The Evil of Today’s New World Order
Vincent’s Note: These are excerpts from some of my blogs published here on WordPress.
Of the Individual
An individual is borne with rights and civil liberties— and I call these human essentials as man’s basic means of existence. I define existence as man’s reason for being. To live, man must exist first. Existence, therefore, is the prerequisite for the aforementioned rights.
To simplify, man’s basic means of existence are equal to human rights— the right to live, to property, to liberty, to his pursuit of happiness. Without these man cannot exist well, because if a tyrant rooted out one of these rights, say— his right to liberty— then man would live like a prisoner, caged, followed, surveyed, and detected, and deprived of freedom to think and to socialize with other human beings- he is deprived of free will.

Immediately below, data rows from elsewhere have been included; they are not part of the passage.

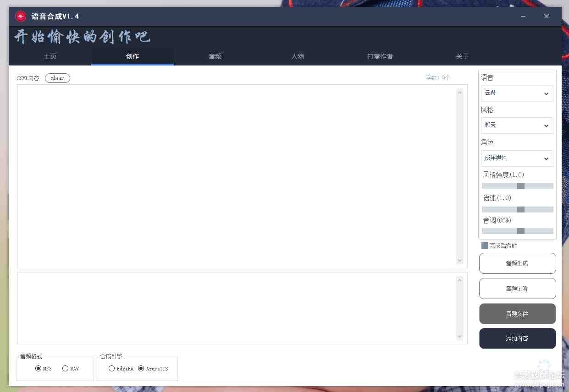
Task: Click the app logo icon in titlebar
Action: tap(20, 16)
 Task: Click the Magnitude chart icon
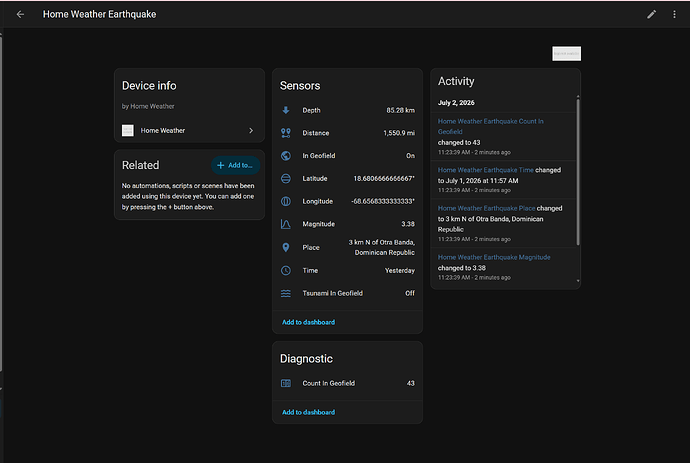pyautogui.click(x=286, y=224)
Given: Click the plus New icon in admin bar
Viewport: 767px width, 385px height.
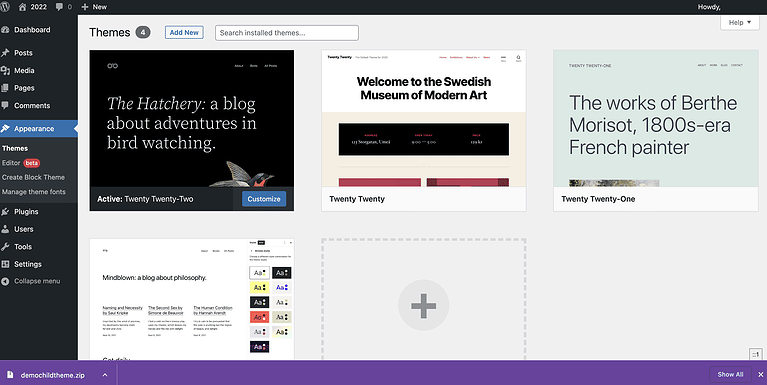Looking at the screenshot, I should (85, 7).
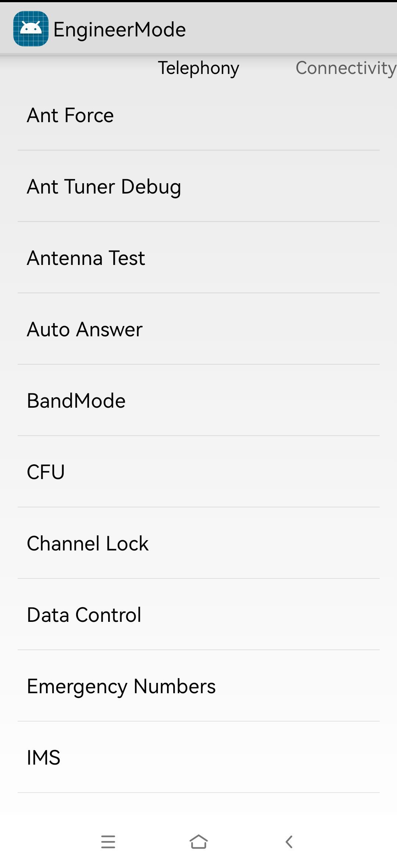Choose the BandMode item
Image resolution: width=397 pixels, height=868 pixels.
tap(199, 400)
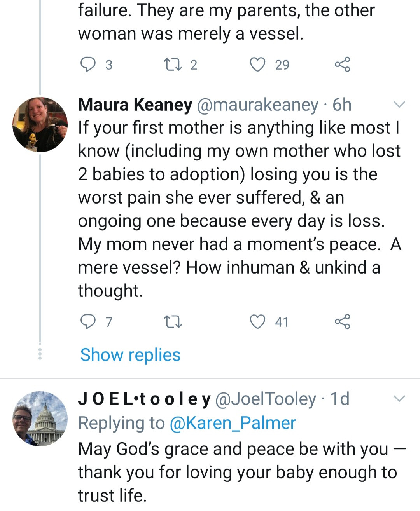Screen dimensions: 420x511
Task: Share the 'merely a vessel' tweet
Action: pos(342,65)
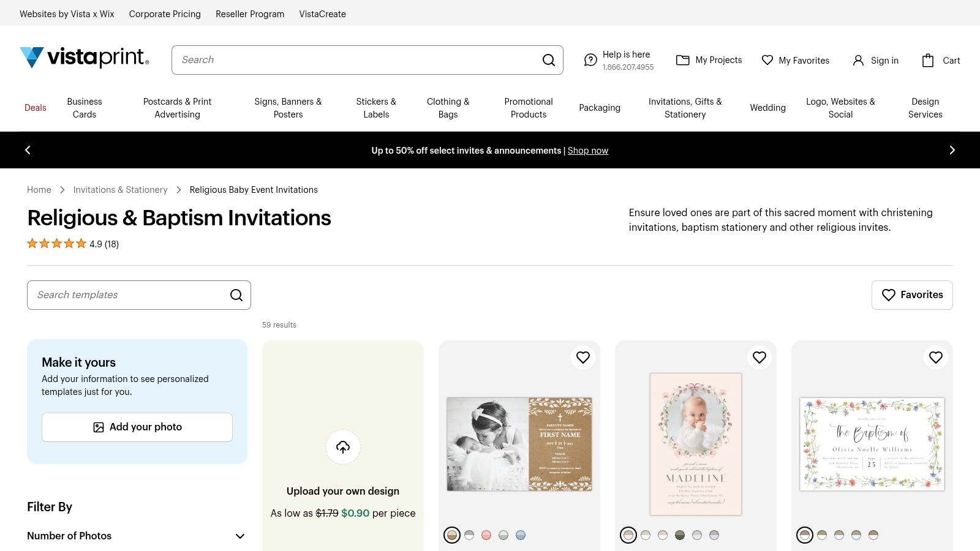Go to previous promo banner slide
The width and height of the screenshot is (980, 551).
click(x=28, y=150)
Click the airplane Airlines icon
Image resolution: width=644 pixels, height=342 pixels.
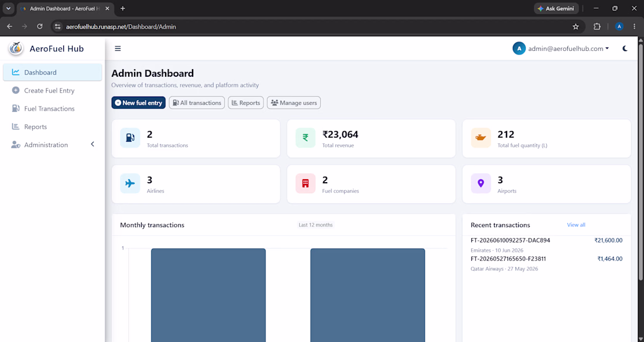coord(130,183)
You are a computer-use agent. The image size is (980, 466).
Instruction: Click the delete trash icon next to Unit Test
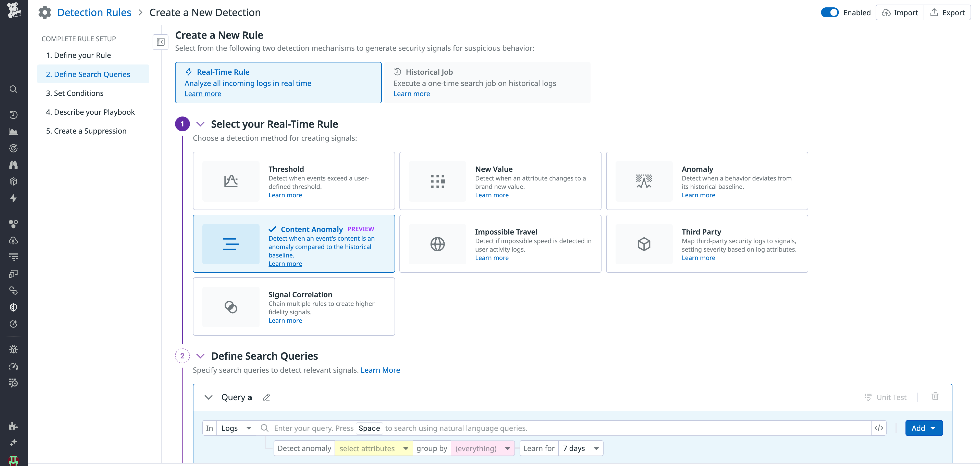936,397
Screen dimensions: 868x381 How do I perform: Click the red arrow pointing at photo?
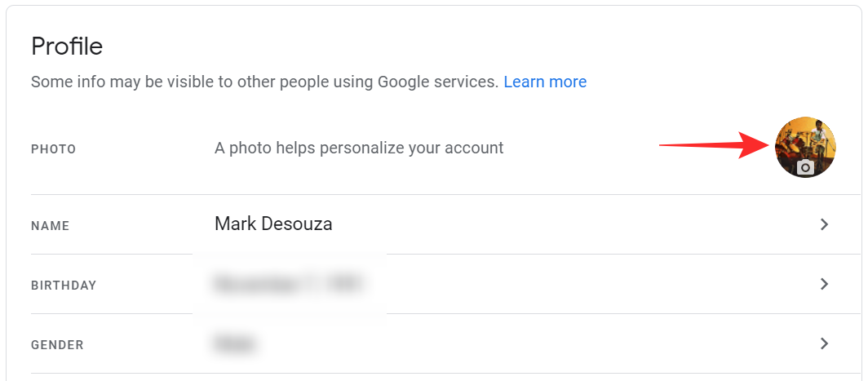point(711,148)
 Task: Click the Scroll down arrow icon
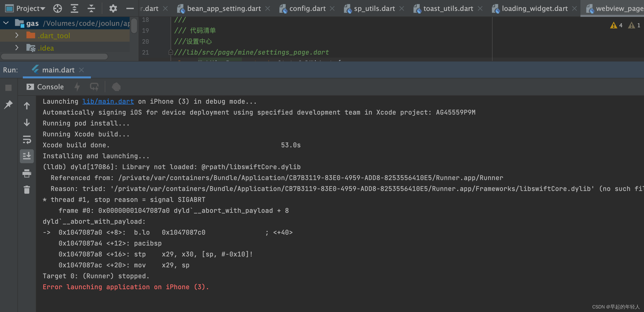pyautogui.click(x=27, y=123)
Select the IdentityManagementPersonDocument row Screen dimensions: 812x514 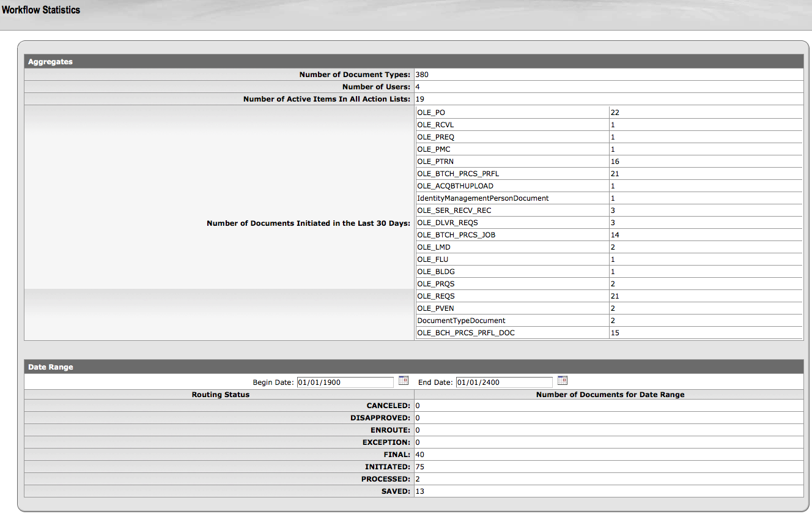tap(482, 198)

Without these essentials for existence, man will not grow academically, as he is only fed with state-controlled information— he will not improve economically since he is deprived of choice like what course to take or what career to pursue— also, he will live in a system where laissez faire is considered evil while planned economy is considered the best mode of production.
But existence is different from survival. The second depends upon the first. Man can no longer survive if he’s dead. Hence, man’s basic means of survival are what some theorists or bunch of knee-jerk “intellectuals” call as “basic needs” like shelter, clothing, food, security and so on.
I say these are the basic tools for survival because man needs them not just for comfort but also to survive in the jungle-like world. Did you know how man created all these tools for survival? All of these came into being— which we are the beneficiaries— because of man’s intellect; because man used his sound judgment, his ability to think and never his ability to feel.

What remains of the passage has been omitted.